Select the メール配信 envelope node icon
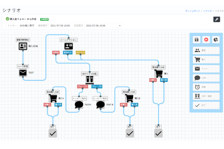Screen dimensions: 224x149 pos(23,73)
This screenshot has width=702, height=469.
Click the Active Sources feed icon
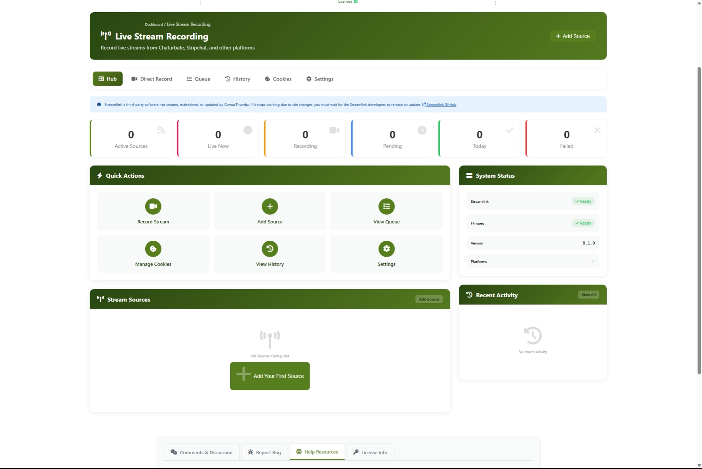coord(161,130)
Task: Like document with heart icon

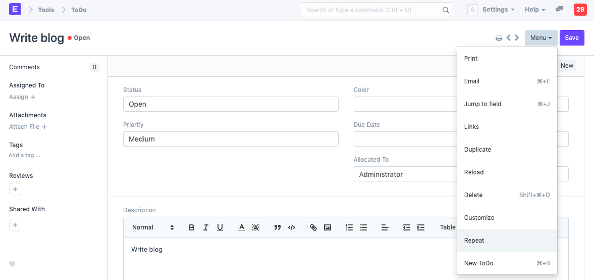Action: pos(13,264)
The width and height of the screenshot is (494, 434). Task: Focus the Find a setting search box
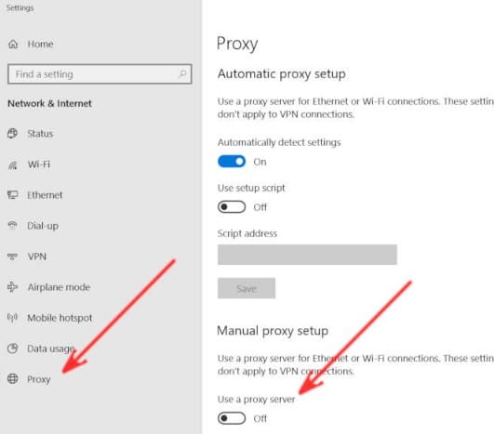(100, 74)
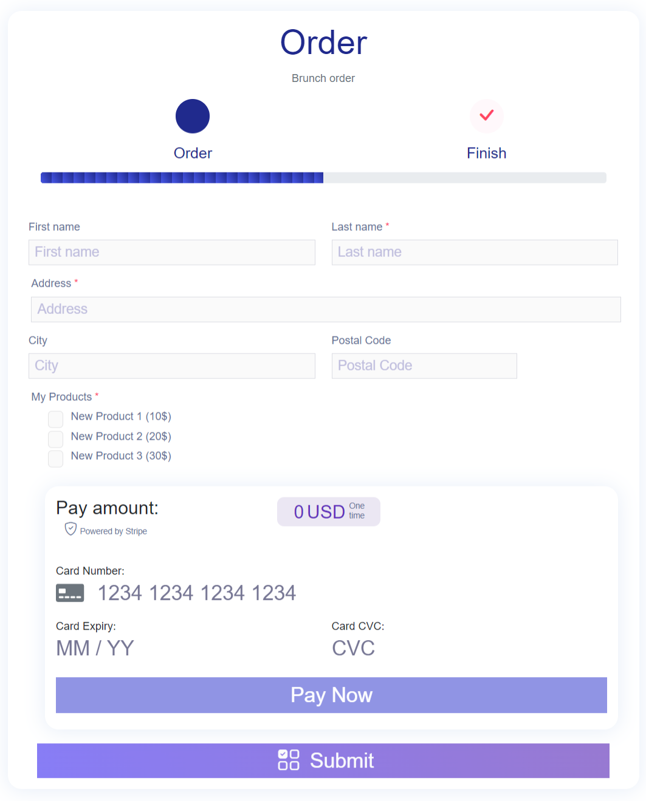Click the order progress bar
The image size is (646, 801).
tap(323, 177)
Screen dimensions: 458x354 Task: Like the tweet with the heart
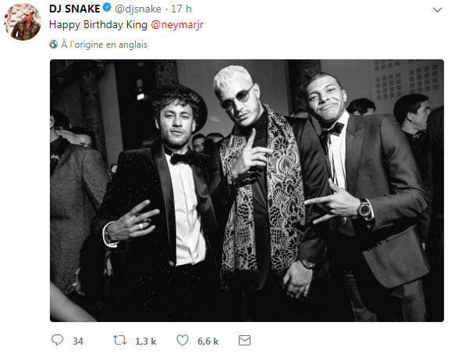tap(183, 340)
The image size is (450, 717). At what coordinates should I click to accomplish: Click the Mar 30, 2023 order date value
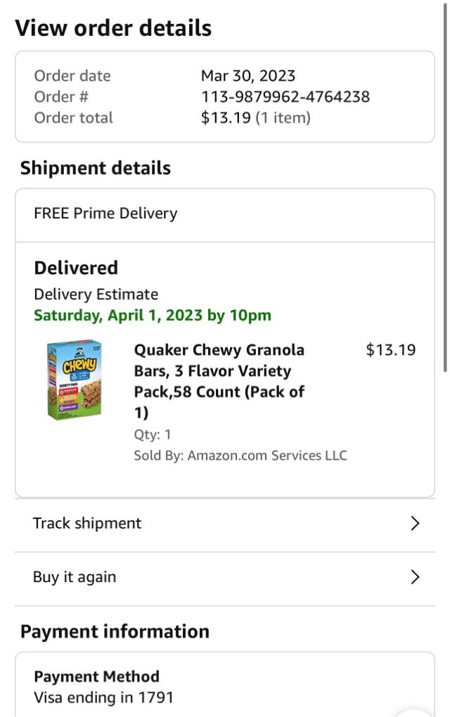tap(248, 76)

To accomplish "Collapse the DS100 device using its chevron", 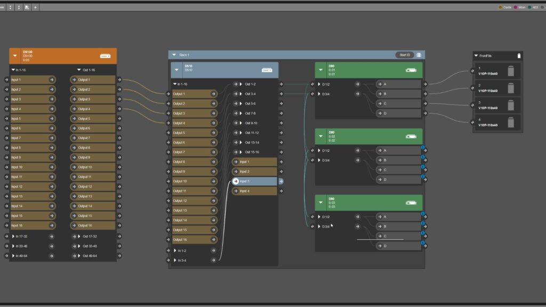I will coord(14,55).
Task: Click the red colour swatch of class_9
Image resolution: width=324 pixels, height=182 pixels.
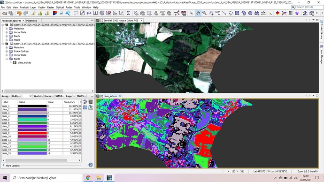Action: coord(32,133)
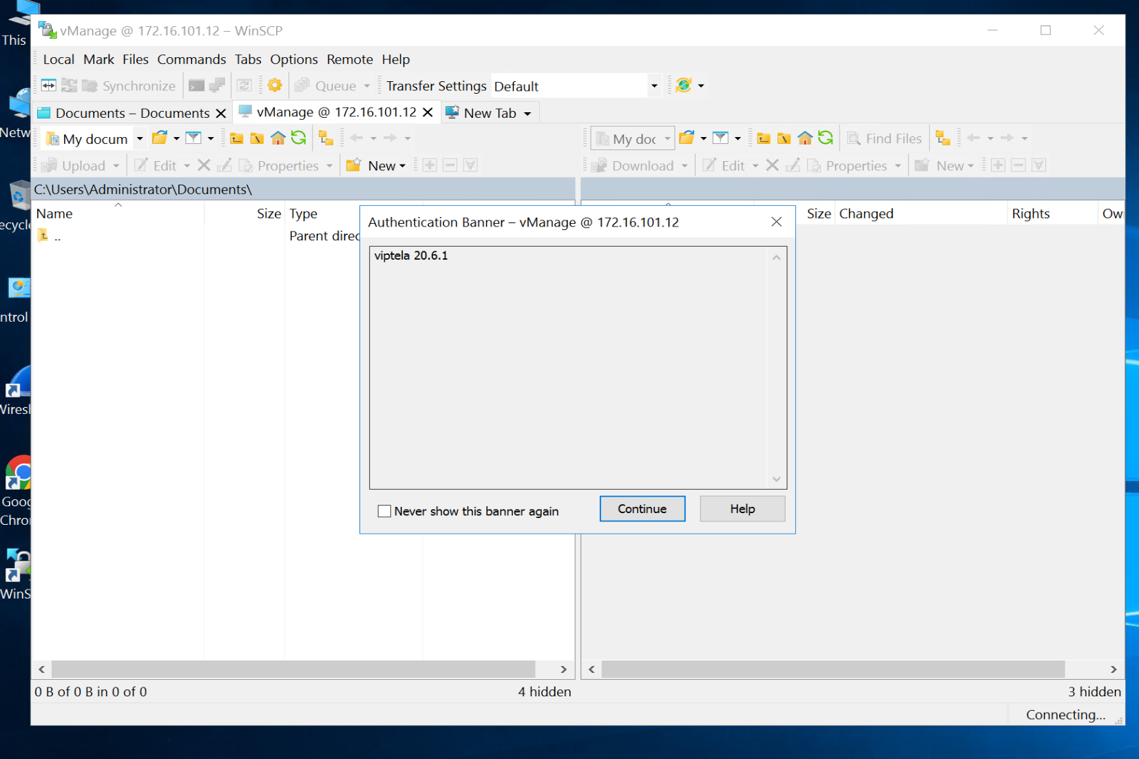Check 'Never show this banner again'
This screenshot has width=1139, height=759.
[x=384, y=511]
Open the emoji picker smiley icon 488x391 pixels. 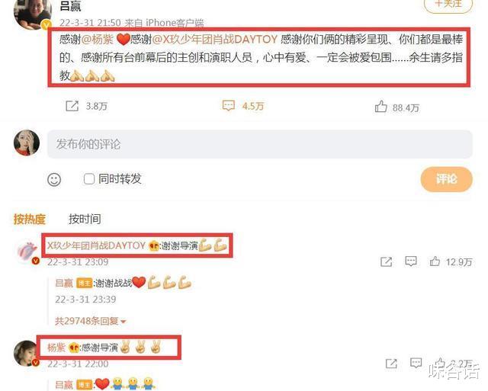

## Aim of the exercise
Output only these lines, word for word: the line containing "Task: Click the red colour swatch of class_9" and every line after it through the last line of the data. Omit the pictures.

## Answer for this exercise
Task: Click the red colour swatch of class_9
Image resolution: width=324 pixels, height=182 pixels.
Action: coord(32,133)
Check 'Never show this banner again'
This screenshot has width=1139, height=759.
[x=384, y=511]
Open the emoji picker smiley icon 488x391 pixels. 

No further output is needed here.